## AIM OF THE EXERCISE
Only a number is wanted here: the count of lines in the data below where the string "mode" occurs.

Stored data

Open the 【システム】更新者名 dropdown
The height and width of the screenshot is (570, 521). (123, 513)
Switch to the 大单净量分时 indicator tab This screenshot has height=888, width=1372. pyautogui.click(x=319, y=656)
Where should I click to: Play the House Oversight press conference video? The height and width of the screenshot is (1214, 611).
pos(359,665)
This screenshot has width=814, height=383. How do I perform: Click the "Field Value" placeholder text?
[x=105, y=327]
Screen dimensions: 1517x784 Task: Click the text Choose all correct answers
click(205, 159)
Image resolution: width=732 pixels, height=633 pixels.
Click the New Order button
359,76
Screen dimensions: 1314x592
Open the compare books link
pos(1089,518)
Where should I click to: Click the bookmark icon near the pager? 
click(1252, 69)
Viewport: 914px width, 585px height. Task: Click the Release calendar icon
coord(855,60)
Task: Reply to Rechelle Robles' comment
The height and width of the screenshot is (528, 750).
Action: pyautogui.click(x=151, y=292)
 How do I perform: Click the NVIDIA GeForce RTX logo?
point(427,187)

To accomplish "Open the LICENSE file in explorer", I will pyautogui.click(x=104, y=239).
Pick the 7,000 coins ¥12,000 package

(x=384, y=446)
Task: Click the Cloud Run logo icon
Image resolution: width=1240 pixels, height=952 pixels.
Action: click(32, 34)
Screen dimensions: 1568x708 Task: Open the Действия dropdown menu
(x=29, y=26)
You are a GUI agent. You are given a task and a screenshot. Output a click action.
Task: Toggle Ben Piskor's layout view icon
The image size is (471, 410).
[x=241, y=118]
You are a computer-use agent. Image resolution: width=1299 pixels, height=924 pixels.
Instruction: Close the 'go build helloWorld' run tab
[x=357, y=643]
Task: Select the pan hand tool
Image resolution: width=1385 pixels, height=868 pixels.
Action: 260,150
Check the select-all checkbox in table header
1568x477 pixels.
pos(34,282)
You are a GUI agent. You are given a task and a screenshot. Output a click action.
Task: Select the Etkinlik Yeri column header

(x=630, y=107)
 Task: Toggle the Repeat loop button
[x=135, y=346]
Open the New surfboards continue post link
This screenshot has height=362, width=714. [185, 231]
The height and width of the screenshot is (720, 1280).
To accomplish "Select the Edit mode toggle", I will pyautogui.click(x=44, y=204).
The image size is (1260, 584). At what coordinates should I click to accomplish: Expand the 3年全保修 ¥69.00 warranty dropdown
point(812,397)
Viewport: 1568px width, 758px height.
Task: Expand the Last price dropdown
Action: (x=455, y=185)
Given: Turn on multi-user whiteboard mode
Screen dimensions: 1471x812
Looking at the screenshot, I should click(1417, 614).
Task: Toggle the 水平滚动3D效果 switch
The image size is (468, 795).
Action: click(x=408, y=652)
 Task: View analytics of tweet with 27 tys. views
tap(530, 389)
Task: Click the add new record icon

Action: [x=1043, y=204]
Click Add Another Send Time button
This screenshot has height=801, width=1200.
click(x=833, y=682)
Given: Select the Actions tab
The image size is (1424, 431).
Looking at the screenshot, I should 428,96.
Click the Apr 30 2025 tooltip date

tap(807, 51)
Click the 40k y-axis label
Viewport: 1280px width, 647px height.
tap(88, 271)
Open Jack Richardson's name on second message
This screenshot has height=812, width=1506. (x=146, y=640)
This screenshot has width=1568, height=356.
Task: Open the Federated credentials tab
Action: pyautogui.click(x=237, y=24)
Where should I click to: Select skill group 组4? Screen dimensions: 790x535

## OUTPUT FOR THIS TASK
2